Cette nouvelle vision implique la perte de l'auteur par la
multiplication dynamique des contributions qui se tissent les
unes avec les autres au lieu de se côtoyer de façon indifférente.
Le discours, d'après Foucault, est une construction instable
où s'évaluent sans cesse les relations entre ce qui se dit et
ce qui se voit. Le texte en tant qu'entité perd ainsi – comme
son auteur – de son importance, se présentant uniquement
comme le fragment d'une praxis élargie. L'acceptation des
« catégories de la discontinuité et de la différence, les notions
du seuil, de la rupture et de la transformation
(13) », dont parlait
Foucault déjà dans
L'Archéologie du savoir, forme ainsi
la base sur laquelle pourrait naître une œuvre qui sera non seulement ouverte, mais encore « plurielle ». Arno Schmidt
parlait de « déHydraté et rePrésent'ation » à propos de son
Zettels Traum, véritables archives composées de notes et de
fragments d'écriture qui ne sont pas sans rappeler
La Boîte
verte de Marcel Duchamp. Il pointait ainsi l'actualisation sans
cesse renouvelée et constitutive des archives par le lecteur,
dont l'auteur lui-même. À travers les archives, sans index ni
organisation préfigurant le sens de lecture, l'œuvre crée son
propre environnement contextuel. Cette constitution, dans le
sens de l'
Anthologie de l'art, s'auto-génère par le principe de
cooptation des auteurs, qui influent de cette manière sur une
orientation possible du projet. Il ne s'agirait donc plus seulement
de multiplier les pistes de lecture, mais d'instaurer cette
multitude fragmentaire et composite au niveau de la production
même. Si, selon Foucault, un livre appelle tous les autres
livres, l'exposition des 312 contributions de l'
Anthologie de l'art
dans cette publication rend visible cette mise en contexte
qui s'inscrit au niveau de la production.

» Extrait des données:
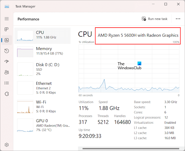Select Wi-Fi in the performance list

click(x=42, y=106)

» Consigne détaillée:
Relevez tous les titres d'œuvres cités dans le texte sur l'œuvre ouverte et plurielle. Ce matériel est issu d'une source différente de celle du texte.

» Réponse au problème:
L'Archéologie du savoir ; Zettels Traum ; La Boîte verte ; Anthologie de l'art